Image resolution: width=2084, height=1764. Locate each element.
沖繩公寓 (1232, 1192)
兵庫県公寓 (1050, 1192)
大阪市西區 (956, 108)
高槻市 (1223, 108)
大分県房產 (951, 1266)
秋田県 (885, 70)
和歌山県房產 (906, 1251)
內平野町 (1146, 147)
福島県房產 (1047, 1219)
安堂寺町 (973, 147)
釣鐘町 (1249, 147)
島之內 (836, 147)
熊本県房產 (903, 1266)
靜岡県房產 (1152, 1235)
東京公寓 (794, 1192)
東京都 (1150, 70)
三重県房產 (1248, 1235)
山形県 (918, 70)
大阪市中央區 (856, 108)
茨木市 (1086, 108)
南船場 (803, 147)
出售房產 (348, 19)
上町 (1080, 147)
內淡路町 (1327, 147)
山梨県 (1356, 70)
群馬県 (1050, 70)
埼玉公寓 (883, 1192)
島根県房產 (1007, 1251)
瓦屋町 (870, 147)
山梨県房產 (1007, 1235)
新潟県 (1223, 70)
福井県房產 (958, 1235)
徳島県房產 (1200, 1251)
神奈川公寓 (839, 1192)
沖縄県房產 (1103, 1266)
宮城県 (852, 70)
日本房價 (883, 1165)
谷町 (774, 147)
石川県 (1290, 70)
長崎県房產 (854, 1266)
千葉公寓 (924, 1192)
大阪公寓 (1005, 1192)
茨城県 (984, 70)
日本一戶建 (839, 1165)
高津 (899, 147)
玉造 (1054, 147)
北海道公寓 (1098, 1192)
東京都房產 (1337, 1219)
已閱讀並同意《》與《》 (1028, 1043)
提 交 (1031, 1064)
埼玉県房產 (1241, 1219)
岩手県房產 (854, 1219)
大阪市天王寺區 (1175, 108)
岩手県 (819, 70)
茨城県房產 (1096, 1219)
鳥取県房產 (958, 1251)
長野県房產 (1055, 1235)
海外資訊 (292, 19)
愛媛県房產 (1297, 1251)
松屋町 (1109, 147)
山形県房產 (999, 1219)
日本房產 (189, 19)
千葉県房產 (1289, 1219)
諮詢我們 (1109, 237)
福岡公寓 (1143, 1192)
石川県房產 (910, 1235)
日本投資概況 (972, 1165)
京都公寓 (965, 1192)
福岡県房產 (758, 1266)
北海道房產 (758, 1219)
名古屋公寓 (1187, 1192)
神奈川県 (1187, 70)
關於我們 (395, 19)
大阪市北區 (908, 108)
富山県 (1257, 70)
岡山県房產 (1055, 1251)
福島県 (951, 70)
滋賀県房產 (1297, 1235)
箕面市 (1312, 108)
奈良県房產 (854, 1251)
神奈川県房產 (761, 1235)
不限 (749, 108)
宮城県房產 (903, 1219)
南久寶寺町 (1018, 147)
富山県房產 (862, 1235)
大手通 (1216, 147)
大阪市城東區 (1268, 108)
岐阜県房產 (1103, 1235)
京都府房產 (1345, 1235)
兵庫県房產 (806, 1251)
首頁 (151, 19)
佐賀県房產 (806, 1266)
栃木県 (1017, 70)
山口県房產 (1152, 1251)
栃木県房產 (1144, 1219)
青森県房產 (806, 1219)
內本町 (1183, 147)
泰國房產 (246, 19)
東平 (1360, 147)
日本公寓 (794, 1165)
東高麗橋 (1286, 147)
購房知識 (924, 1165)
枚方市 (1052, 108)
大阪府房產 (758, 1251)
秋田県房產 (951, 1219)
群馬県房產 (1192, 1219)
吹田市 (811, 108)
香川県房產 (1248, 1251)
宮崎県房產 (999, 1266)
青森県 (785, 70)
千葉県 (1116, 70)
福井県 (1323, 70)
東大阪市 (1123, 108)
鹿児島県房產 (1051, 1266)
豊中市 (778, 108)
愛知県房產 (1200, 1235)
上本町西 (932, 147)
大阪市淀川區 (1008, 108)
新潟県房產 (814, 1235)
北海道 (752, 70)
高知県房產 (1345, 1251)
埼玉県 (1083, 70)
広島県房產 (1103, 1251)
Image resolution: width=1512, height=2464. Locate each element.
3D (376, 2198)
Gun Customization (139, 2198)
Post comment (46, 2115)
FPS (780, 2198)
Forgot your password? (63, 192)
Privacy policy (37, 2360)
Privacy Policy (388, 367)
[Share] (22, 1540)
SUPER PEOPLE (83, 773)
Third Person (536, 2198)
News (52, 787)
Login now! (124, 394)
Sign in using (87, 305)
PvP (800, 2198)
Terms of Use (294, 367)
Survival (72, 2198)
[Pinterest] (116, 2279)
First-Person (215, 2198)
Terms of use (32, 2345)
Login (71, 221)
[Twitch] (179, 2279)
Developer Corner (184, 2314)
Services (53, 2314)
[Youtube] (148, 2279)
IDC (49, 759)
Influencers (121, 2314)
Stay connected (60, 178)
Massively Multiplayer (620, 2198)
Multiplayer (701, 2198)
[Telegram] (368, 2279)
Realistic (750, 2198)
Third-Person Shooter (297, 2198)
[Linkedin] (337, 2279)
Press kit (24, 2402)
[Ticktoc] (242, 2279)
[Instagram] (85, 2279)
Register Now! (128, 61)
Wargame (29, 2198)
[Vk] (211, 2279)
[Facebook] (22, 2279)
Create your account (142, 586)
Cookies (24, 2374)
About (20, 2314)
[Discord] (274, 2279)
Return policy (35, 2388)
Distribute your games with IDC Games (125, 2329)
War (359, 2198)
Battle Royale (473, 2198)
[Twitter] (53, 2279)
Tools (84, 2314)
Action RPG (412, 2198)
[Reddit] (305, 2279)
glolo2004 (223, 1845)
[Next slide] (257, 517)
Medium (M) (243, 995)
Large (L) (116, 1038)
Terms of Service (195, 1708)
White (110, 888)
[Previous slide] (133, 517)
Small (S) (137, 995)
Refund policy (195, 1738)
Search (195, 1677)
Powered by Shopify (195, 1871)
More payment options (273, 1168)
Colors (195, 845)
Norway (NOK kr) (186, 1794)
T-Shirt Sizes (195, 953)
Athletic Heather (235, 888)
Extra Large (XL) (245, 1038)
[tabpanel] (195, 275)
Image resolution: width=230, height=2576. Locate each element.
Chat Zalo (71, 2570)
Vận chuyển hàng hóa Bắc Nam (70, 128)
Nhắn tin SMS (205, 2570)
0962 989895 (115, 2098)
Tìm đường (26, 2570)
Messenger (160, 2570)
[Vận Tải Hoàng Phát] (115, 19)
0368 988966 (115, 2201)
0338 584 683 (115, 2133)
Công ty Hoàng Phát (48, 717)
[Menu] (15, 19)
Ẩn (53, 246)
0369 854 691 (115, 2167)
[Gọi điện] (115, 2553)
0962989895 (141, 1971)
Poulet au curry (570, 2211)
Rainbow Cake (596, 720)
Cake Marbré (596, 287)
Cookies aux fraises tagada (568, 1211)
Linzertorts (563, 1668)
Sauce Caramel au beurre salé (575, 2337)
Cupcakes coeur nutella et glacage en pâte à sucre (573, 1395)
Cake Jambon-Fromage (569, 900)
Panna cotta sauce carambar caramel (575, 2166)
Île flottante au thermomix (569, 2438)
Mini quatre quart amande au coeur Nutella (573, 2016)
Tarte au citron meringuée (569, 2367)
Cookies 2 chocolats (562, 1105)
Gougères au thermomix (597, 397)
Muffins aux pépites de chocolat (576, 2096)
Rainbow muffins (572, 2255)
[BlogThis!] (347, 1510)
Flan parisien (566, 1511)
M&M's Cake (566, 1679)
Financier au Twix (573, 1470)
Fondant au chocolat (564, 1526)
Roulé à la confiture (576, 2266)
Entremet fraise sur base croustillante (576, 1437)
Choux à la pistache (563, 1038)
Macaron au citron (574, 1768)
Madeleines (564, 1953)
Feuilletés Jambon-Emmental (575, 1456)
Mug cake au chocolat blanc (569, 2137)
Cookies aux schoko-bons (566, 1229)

*TASK BRIEF:* Your reply should be all of the data, returned exactly.

*FINISHED EXERCISE:*
Image resolution: width=2084, height=1764. Locate each element.
沖繩公寓 (1232, 1192)
兵庫県公寓 (1050, 1192)
大阪市西區 (956, 108)
高槻市 (1223, 108)
大分県房產 (951, 1266)
秋田県 (885, 70)
和歌山県房產 (906, 1251)
內平野町 (1146, 147)
福島県房產 (1047, 1219)
安堂寺町 (973, 147)
釣鐘町 (1249, 147)
島之內 (836, 147)
熊本県房產 (903, 1266)
靜岡県房產 (1152, 1235)
東京公寓 (794, 1192)
東京都 (1150, 70)
三重県房產 (1248, 1235)
山形県 (918, 70)
大阪市中央區 (856, 108)
茨木市 (1086, 108)
南船場 (803, 147)
出售房產 (348, 19)
上町 (1080, 147)
內淡路町 (1327, 147)
山梨県 (1356, 70)
群馬県 (1050, 70)
埼玉公寓 (883, 1192)
島根県房產 (1007, 1251)
瓦屋町 (870, 147)
山梨県房產 (1007, 1235)
新潟県 (1223, 70)
福井県房產 (958, 1235)
徳島県房產 (1200, 1251)
神奈川公寓 (839, 1192)
沖縄県房產 (1103, 1266)
宮城県 (852, 70)
日本房價 (883, 1165)
谷町 (774, 147)
石川県 (1290, 70)
長崎県房產 (854, 1266)
千葉公寓 (924, 1192)
大阪公寓 (1005, 1192)
茨城県 (984, 70)
日本一戶建 (839, 1165)
高津 (899, 147)
玉造 (1054, 147)
北海道公寓 (1098, 1192)
東京都房產 (1337, 1219)
已閱讀並同意《》與《》 (1028, 1043)
提 交 (1031, 1064)
埼玉県房產 (1241, 1219)
岩手県房產 (854, 1219)
大阪市天王寺區 (1175, 108)
岩手県 (819, 70)
茨城県房產 (1096, 1219)
鳥取県房產 (958, 1251)
長野県房產 (1055, 1235)
海外資訊 (292, 19)
愛媛県房產 (1297, 1251)
松屋町 (1109, 147)
山形県房產 (999, 1219)
日本房產 (189, 19)
千葉県房產 (1289, 1219)
諮詢我們 (1109, 237)
福岡公寓 (1143, 1192)
石川県房產 (910, 1235)
日本投資概況 (972, 1165)
京都公寓 (965, 1192)
福岡県房產 (758, 1266)
北海道房產 (758, 1219)
名古屋公寓 (1187, 1192)
神奈川県 (1187, 70)
關於我們 (395, 19)
大阪市北區 (908, 108)
富山県 (1257, 70)
岡山県房產 (1055, 1251)
福島県 (951, 70)
滋賀県房產 (1297, 1235)
箕面市 (1312, 108)
奈良県房產 (854, 1251)
神奈川県房產 (761, 1235)
不限 (749, 108)
宮城県房產 (903, 1219)
南久寶寺町 (1018, 147)
富山県房產 (862, 1235)
大手通 (1216, 147)
大阪市城東區 (1268, 108)
岐阜県房產 (1103, 1235)
京都府房產 (1345, 1235)
兵庫県房產 (806, 1251)
首頁 (151, 19)
佐賀県房產 (806, 1266)
栃木県 (1017, 70)
山口県房產 (1152, 1251)
栃木県房產 (1144, 1219)
青森県房產 (806, 1219)
內本町 (1183, 147)
泰國房產 (246, 19)
東平 (1360, 147)
日本公寓 (794, 1165)
東高麗橋 (1286, 147)
購房知識 (924, 1165)
枚方市 (1052, 108)
大阪府房產 (758, 1251)
秋田県房產 (951, 1219)
群馬県房產 (1192, 1219)
吹田市 (811, 108)
香川県房產 (1248, 1251)
宮崎県房產 (999, 1266)
青森県 (785, 70)
千葉県 (1116, 70)
福井県 (1323, 70)
東大阪市 (1123, 108)
鹿児島県房產 (1051, 1266)
豊中市 (778, 108)
愛知県房產 (1200, 1235)
上本町西 (932, 147)
大阪市淀川區 (1008, 108)
新潟県房產 (814, 1235)
北海道 (752, 70)
高知県房產 (1345, 1251)
埼玉県 (1083, 70)
広島県房產 (1103, 1251)
Image resolution: width=1512, height=2464. Locate each element.
3D (376, 2198)
Gun Customization (139, 2198)
Post comment (46, 2115)
FPS (780, 2198)
Forgot your password? (63, 192)
Privacy policy (37, 2360)
Privacy Policy (388, 367)
[Share] (22, 1540)
SUPER PEOPLE (83, 773)
Third Person (536, 2198)
News (52, 787)
Login now! (124, 394)
Sign in using (87, 305)
PvP (800, 2198)
Terms of Use (294, 367)
Survival (72, 2198)
[Pinterest] (116, 2279)
First-Person (215, 2198)
Terms of use (32, 2345)
Login (71, 221)
[Twitch] (179, 2279)
Developer Corner (184, 2314)
Services (53, 2314)
[Youtube] (148, 2279)
IDC (49, 759)
Influencers (121, 2314)
Stay connected (60, 178)
Massively Multiplayer (620, 2198)
Multiplayer (701, 2198)
[Telegram] (368, 2279)
Realistic (750, 2198)
Third-Person Shooter (297, 2198)
[Linkedin] (337, 2279)
Press kit (24, 2402)
[Ticktoc] (242, 2279)
[Instagram] (85, 2279)
Register Now! (128, 61)
Wargame (29, 2198)
[Vk] (211, 2279)
[Facebook] (22, 2279)
Create your account (142, 586)
Cookies (24, 2374)
About (20, 2314)
[Discord] (274, 2279)
Return policy (35, 2388)
Distribute your games with IDC Games (125, 2329)
War (359, 2198)
Battle Royale (473, 2198)
[Twitter] (53, 2279)
Tools (84, 2314)
Action RPG (412, 2198)
[Reddit] (305, 2279)
glolo2004 (223, 1845)
[Next slide] (257, 517)
Medium (M) (243, 995)
Large (L) (116, 1038)
Terms of Service (195, 1708)
White (110, 888)
[Previous slide] (133, 517)
Small (S) (137, 995)
Refund policy (195, 1738)
Search (195, 1677)
Powered by Shopify (195, 1871)
More payment options (273, 1168)
Colors (195, 845)
Norway (NOK kr) (186, 1794)
T-Shirt Sizes (195, 953)
Athletic Heather (235, 888)
Extra Large (XL) (245, 1038)
[tabpanel] (195, 275)
Image resolution: width=230, height=2576. Locate each element.
Chat Zalo (71, 2570)
Vận chuyển hàng hóa Bắc Nam (70, 128)
Nhắn tin SMS (205, 2570)
0962 989895 (115, 2098)
Tìm đường (26, 2570)
Messenger (160, 2570)
[Vận Tải Hoàng Phát] (115, 19)
0368 988966 (115, 2201)
0338 584 683 (115, 2133)
Công ty Hoàng Phát (48, 717)
[Menu] (15, 19)
Ẩn (53, 246)
0369 854 691 (115, 2167)
[Gọi điện] (115, 2553)
0962989895 (141, 1971)
Poulet au curry (570, 2211)
Rainbow Cake (596, 720)
Cake Marbré (596, 287)
Cookies aux fraises tagada (568, 1211)
Linzertorts (563, 1668)
Sauce Caramel au beurre salé (575, 2337)
Cupcakes coeur nutella et glacage en pâte à sucre (573, 1395)
Cake Jambon-Fromage (569, 900)
Panna cotta sauce carambar caramel (575, 2166)
Île flottante au thermomix (569, 2438)
Mini quatre quart amande au coeur Nutella (573, 2016)
Tarte au citron meringuée (569, 2367)
Cookies 2 chocolats (562, 1105)
Gougères au thermomix (597, 397)
Muffins aux pépites de chocolat (576, 2096)
Rainbow muffins (572, 2255)
[BlogThis!] (347, 1510)
Flan parisien (566, 1511)
M&M's Cake (566, 1679)
Financier au Twix (573, 1470)
Fondant au chocolat (564, 1526)
Roulé à la confiture (576, 2266)
Entremet fraise sur base croustillante (576, 1437)
Choux à la pistache (563, 1038)
Macaron au citron (574, 1768)
Madeleines (564, 1953)
Feuilletés Jambon-Emmental (575, 1456)
Mug cake au chocolat blanc (569, 2137)
Cookies aux schoko-bons (566, 1229)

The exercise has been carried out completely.